The non-evangelical speakers are an Orthodox Jew and two Catholics, all partisan conservatives serving on Trump's religious liberty commission. No speakers represent mainline Protestant or historically Black Protestant traditions. Several have a history of disparaging Muslims and Catholics, especially Pope Leo XIV.

Eric Metaxas, a conservative radio host and author, has called Islam "incompatible with American values" and "evil." He has also attacked Pope Leo, dismissing his words as "pious blather" and "Marxist garbage."

Jack Graham, senior pastor of Prestonwood Baptist Church, has routinely attacked Pope Leo, calling his concerns about the Iran war "total nonsense" from "a false office." He has also denounced Islam, reposting a quote calling it a "retrograde force."
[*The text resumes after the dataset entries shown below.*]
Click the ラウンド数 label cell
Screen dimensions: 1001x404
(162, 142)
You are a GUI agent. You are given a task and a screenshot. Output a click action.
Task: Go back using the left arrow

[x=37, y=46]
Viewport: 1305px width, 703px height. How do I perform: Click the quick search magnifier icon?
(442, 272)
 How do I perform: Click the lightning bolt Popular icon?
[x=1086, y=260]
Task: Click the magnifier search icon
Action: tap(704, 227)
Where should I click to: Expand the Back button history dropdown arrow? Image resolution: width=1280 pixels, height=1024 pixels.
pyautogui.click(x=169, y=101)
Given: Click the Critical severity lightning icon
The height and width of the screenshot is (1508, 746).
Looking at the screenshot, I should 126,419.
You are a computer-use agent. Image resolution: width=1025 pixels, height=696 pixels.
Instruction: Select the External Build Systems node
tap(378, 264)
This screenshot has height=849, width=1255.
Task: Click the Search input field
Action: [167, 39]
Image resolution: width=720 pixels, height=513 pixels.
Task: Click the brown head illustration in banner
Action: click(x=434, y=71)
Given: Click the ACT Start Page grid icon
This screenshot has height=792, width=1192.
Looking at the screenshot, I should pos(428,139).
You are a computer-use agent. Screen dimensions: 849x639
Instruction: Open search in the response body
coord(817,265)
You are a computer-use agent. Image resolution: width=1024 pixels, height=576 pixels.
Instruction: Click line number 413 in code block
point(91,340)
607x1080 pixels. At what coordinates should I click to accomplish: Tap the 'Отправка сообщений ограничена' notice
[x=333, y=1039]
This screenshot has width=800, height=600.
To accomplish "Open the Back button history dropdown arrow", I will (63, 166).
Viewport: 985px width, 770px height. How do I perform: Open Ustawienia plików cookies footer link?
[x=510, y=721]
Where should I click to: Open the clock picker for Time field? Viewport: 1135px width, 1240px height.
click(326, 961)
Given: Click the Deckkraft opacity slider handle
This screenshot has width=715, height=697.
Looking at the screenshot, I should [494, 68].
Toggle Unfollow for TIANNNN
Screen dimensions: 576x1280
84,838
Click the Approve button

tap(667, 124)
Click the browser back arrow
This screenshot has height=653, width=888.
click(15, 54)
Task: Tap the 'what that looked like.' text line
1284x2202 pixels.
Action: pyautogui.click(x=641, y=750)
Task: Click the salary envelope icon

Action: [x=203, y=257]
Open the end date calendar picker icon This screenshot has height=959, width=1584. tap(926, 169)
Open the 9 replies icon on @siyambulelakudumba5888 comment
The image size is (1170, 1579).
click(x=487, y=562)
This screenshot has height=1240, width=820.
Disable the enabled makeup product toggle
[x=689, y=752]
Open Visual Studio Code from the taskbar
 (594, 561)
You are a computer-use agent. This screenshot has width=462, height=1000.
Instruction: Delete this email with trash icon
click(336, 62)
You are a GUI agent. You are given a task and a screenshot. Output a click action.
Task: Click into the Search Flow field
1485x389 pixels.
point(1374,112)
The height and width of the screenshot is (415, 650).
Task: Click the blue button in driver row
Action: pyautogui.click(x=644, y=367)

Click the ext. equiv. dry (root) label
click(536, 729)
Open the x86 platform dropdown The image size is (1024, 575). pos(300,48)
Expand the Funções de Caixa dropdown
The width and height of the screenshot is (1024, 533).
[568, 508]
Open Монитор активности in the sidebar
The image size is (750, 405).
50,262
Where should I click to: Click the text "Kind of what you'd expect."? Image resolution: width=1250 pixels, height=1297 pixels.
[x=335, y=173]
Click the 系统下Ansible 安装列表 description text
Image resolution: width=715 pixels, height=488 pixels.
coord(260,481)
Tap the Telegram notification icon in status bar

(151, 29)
Franklin Graham, a longtime Christian leader and Trump ally, will speak via video message. He has claimed Islam teaches followers to "murder and rape" and demanded all Muslims be held accountable for terrorist crimes.

Criticism

Rachel Laser, president of Americans United for Separation of Church and State, called the event a "Jubilee of Christian Nationalism" rather than a celebration of religious freedom. She said if Trump and his allies truly cared about religious freedom, they would celebrate church-state separation. Instead, they threaten this principle by advancing a Christian Nationalist crusade to impose one narrow version of Christianity on all Americans.